Table 1: Shows the comparison of present sequencing modalities employed in genomics and metagenomics.

Materials and Methods

Bacterial genomics

Genomics was one of the pioneering fields which involved the use of omic technologies. Genomics is the study of entire genome of an organism, i.e., the set of genes that translate into proteins which ultimately determine all the cellular functions. Bacterial genomics has led to identification of putative gene products by a comparative approach called comparative genomics. In comparative genomics, genome of a pathogenic bacterium is compared with a non-pathogenic bacterium to identify molecular targets that can be manipulated for designing new drugs.

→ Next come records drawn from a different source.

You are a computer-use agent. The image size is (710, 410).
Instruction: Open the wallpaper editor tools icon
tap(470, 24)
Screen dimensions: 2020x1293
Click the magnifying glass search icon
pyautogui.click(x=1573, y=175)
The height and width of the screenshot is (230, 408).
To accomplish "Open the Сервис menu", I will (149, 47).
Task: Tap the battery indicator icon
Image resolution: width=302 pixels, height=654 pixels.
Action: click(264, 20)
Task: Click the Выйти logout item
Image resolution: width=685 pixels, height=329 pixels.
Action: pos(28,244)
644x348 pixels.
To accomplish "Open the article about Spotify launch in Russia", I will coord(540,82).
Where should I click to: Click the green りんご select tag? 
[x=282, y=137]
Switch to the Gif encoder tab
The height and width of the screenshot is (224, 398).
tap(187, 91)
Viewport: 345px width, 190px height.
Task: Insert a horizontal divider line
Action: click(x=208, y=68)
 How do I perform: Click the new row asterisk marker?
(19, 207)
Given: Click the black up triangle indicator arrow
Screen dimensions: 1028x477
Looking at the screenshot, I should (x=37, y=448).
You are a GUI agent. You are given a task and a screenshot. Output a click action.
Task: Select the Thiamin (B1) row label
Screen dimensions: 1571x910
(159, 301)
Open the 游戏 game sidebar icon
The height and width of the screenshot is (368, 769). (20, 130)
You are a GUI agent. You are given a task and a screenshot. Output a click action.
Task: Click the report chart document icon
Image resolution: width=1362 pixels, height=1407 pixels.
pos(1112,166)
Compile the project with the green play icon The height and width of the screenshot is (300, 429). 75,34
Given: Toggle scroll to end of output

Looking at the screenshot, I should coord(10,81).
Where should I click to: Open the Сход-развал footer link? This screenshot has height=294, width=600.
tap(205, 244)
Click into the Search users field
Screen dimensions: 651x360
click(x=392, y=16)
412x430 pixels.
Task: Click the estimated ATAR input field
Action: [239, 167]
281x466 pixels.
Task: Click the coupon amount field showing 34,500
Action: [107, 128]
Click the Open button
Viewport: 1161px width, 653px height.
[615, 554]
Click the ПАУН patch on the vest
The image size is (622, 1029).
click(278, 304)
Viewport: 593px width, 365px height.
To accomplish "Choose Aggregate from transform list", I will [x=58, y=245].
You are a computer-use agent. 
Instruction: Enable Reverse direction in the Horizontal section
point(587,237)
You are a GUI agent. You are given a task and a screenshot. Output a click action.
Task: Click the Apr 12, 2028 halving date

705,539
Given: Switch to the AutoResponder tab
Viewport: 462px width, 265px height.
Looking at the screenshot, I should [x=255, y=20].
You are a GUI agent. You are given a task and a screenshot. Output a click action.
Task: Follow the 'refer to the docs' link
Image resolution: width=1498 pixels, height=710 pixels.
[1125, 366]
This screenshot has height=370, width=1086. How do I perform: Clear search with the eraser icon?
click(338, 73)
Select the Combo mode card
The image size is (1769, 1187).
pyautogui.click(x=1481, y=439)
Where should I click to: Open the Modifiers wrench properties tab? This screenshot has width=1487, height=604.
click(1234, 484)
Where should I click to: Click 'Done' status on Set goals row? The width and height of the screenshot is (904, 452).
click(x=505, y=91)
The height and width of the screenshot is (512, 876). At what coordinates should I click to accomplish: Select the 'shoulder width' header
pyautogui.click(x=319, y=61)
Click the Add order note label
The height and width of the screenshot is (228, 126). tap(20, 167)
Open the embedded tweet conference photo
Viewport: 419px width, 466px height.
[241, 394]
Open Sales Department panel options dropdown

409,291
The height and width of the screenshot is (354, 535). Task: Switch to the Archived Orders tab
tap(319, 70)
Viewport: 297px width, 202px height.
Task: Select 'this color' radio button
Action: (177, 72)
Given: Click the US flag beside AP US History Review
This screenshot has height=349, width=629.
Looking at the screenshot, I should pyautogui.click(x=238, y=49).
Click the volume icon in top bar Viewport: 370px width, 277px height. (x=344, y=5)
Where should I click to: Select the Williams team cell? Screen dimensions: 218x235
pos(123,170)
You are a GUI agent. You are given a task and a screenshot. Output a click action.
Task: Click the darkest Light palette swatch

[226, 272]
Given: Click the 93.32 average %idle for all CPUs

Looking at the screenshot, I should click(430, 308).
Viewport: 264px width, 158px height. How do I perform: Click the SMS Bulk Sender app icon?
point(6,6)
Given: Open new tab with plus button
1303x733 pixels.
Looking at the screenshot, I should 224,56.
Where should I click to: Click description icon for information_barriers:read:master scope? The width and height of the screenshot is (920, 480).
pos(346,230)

This approach could unravel the pathogenicity factors present in bacterium or the genes that code for bacterial survival [49]. Bacterial Genomics involves the use of NGS technologies to sequence the whole genome of bacteria and identify genetic functions using advanced computational tools [50]. Further, the data from the whole sequencing projects is deposited in searchable databases like Microbial Genomes Resources at the National Center for Biotechnology Information (NCBI), which contains more than 1000 prokaryotic genomes. Similar to this is the Genomes Online Database (GOLD) that contains comprehensive information of ongoing and completed genome sequencing projects (http://www.genomesonline.org). Bacterial genome annotation can be achieved using online webservers like Rapid Annotation Using Subsystem Technology (RAST) and Integrated Microbial Genomics (IMG).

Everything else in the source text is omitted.